Laura, who works as a watercolor painter and illustrator, is originally from Indianapolis, Indiana. Brian, who works at a San Francisco real-estate startup and grew up in the East Bay, met Davis in 2014.
They had seen him at church; he had become a familiar face but hadn’t spoken with him much. But one day, they were taking the 22 bus up Fillmore Street to the church and saw Davis.
“He started a conversation because our children were dressed up in pageant costumes for the Calvary Christmas Pageant as like a giraffe and a rooster or something. And he was just really engaging [and] very funny,” Laura said.
During the service, the Elbogens invited him to spend Christmas Eve dinner with them and Laura’s Family from Indiana, along with Brian’s family and some church friends. That became a tradition for the Elbogens as Davis’s bushy red beard became a frequent appearance at their table, especially during the holidays. At these dinners, Davis was often at the center of attention.

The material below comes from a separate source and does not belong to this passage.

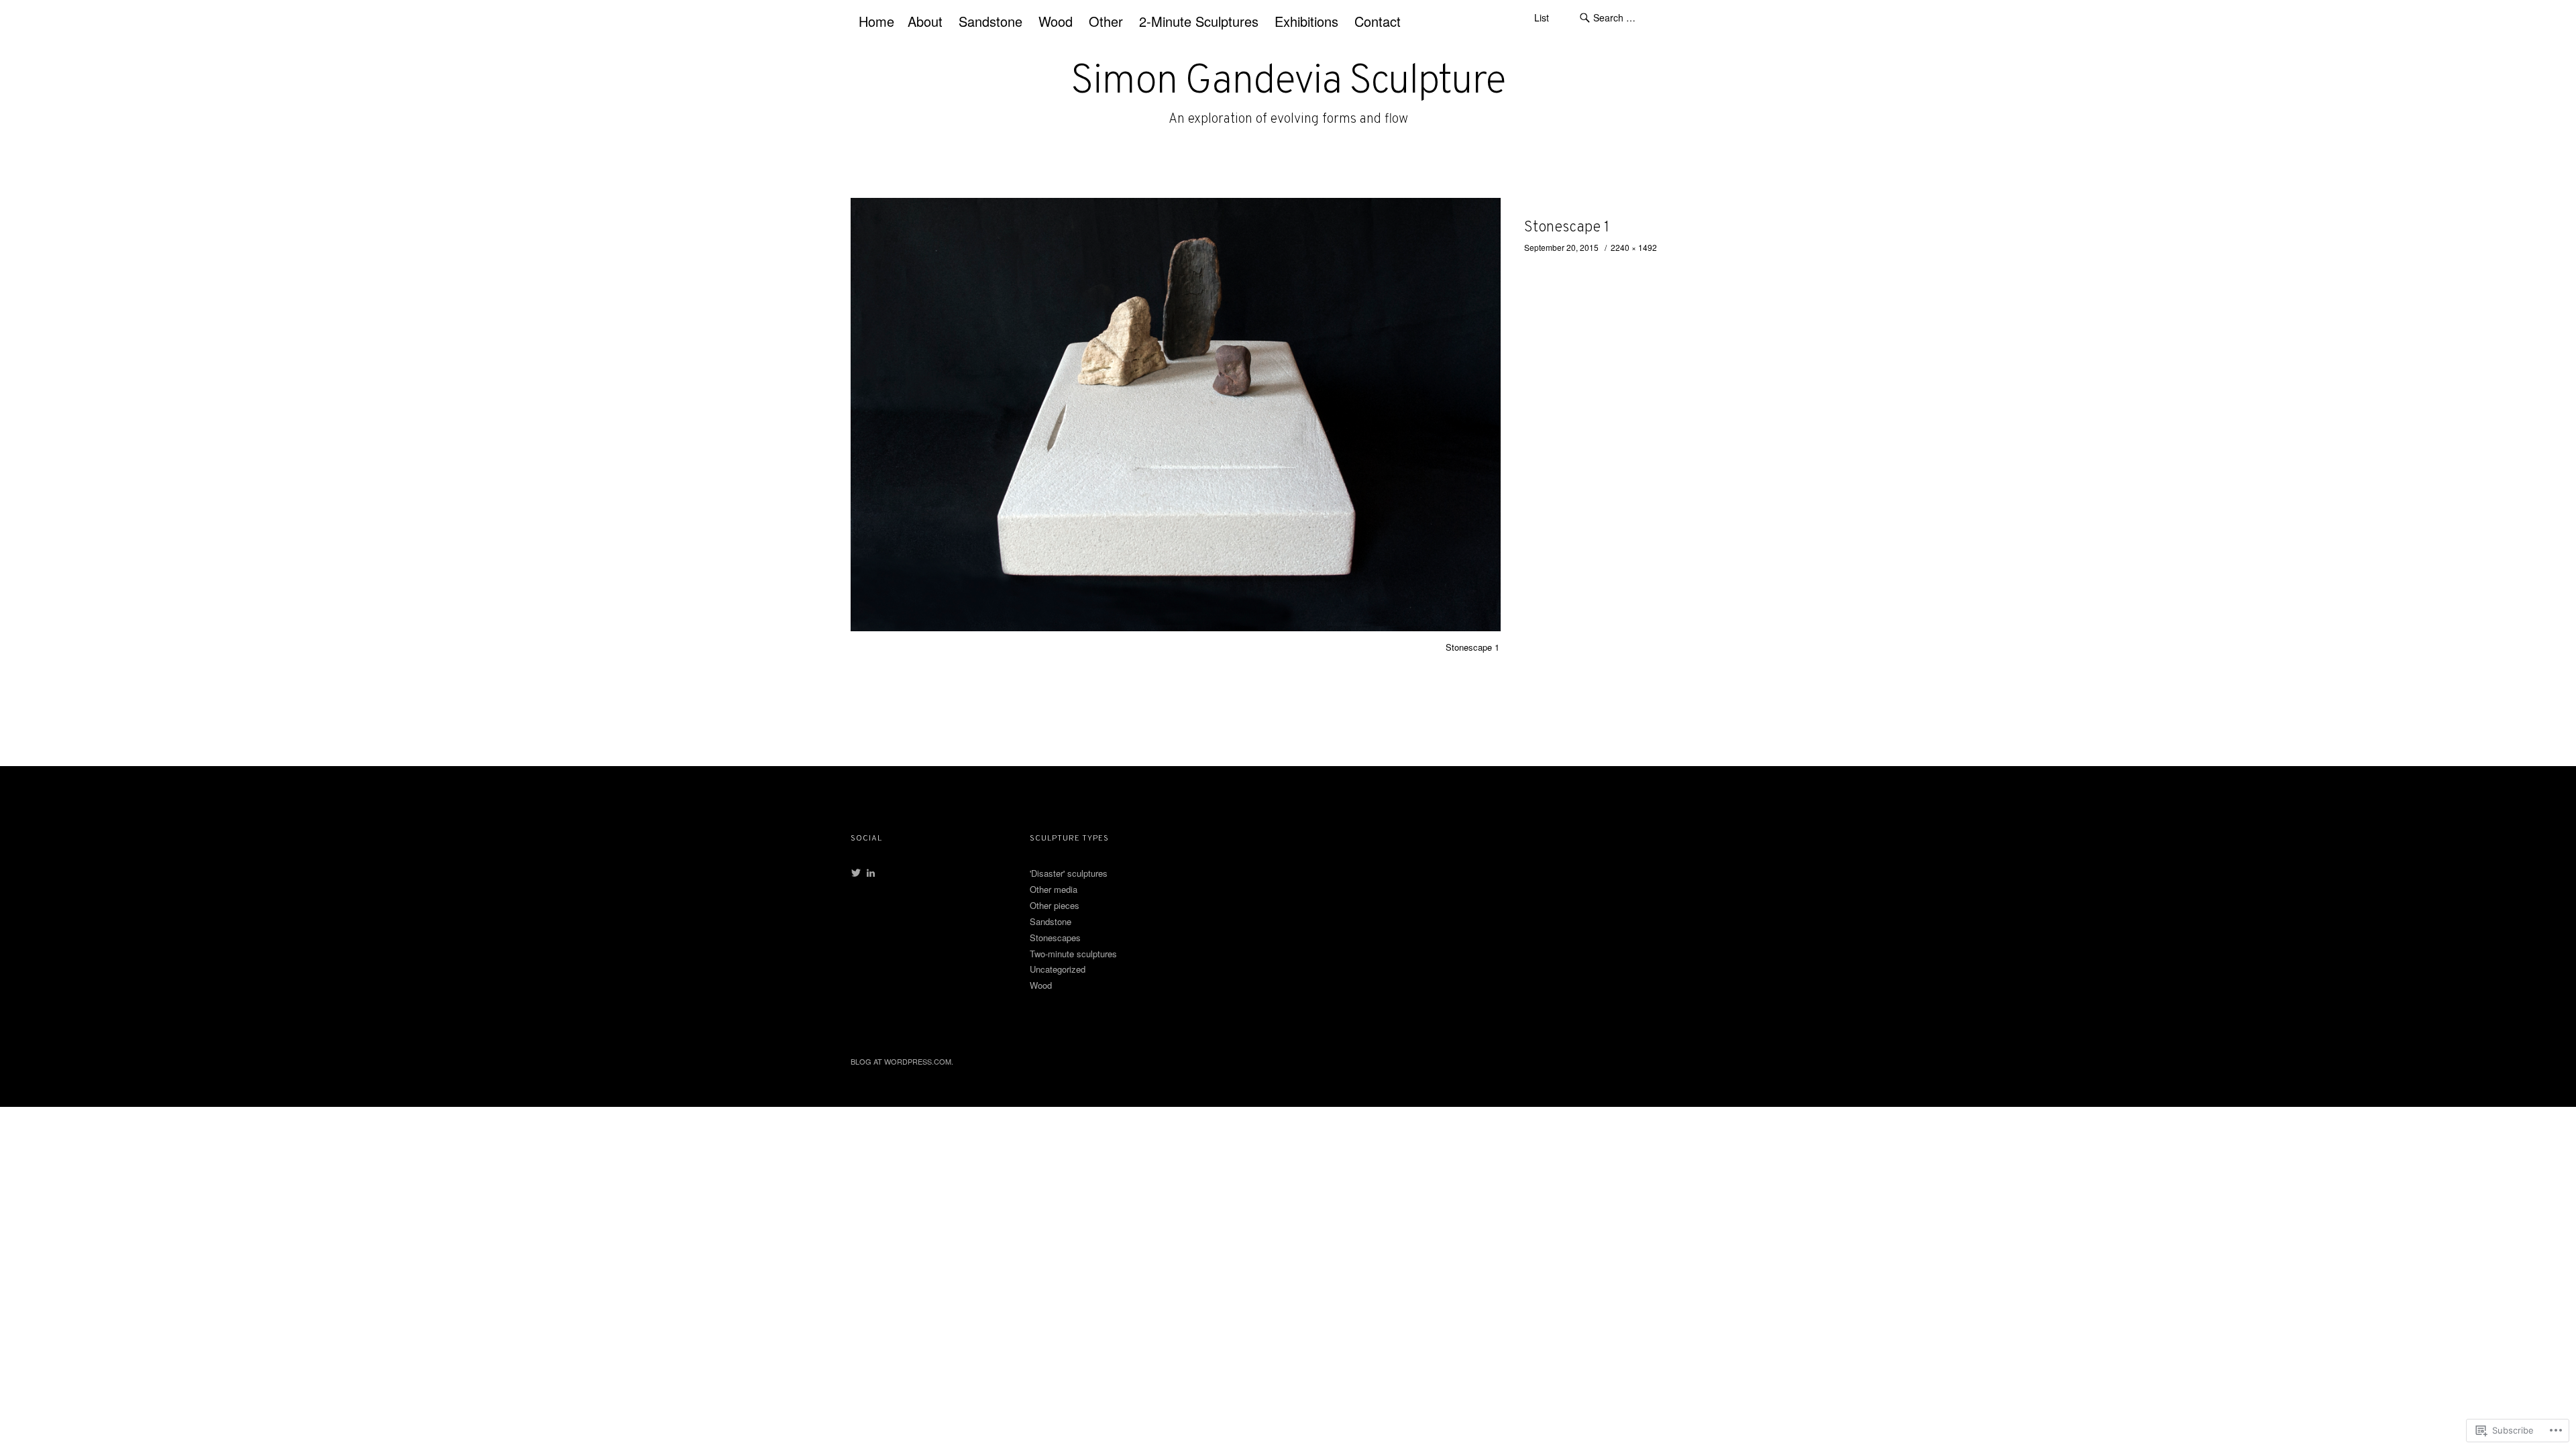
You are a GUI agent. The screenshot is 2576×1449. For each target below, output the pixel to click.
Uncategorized (1057, 969)
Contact (1377, 21)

“He stole the show,” Brian laughed. “I talked to Victor [Floyd], and we were joking that in a different life, he would be like the head of enterprise at Salesforce. He just had this gift of talking and building trust and relationships and telling his story.”
When the pandemic hit, it became harder to see him. The Elbogens quarantined, and his sporadic drop-ins were hard for them to navigate. They would leave supplies and other things for him outside, but they had to set boundaries.
In late Spring 2020, Floyd set out to get Davis some housing. He contacted Cutler at the Coalition on Homeless, and she directed him to some city officials who could help him.
Floyd used the fact that he was a pastor at this church in Pacific Heights to call city officials and pressure them to help him find Davis housing. He received a call from the person in charge of the shelter-in-place program at the time, which according to Floyd, said he would help him this one time but never ask him for anything again.
The pandemic has forced more people out on the streets to survive, with state and local initiatives aimed at protecting them. Project Roomkey, which provided funding for cities to lease hotel rooms for people experiencing homelessness, was one such initiative. However, because people who took part in the project were considered part of non-congregate shelters, they were still regarded as homeless.
Floyd still remembers how happy Davis was to have a shelter and have his own space. Davis had hopes that the city would make the Tilden Hotel permanent housing for the homeless.
“He was so excited. It was like Christmas morning. He was just elated that he would have a place just to be and to be safe,” Floyd said.
Davis’ cause of death was due to an overdose on cocaine and fentanyl, according to his death certificate. His ashes remain in Floyd’s office, and he feels unsure what to do with them.
“It’s kind of bizarre; his ashes are very heavy,” he said. “Every once in a while, I say, ‘Hello,’ and he’s with me right now.”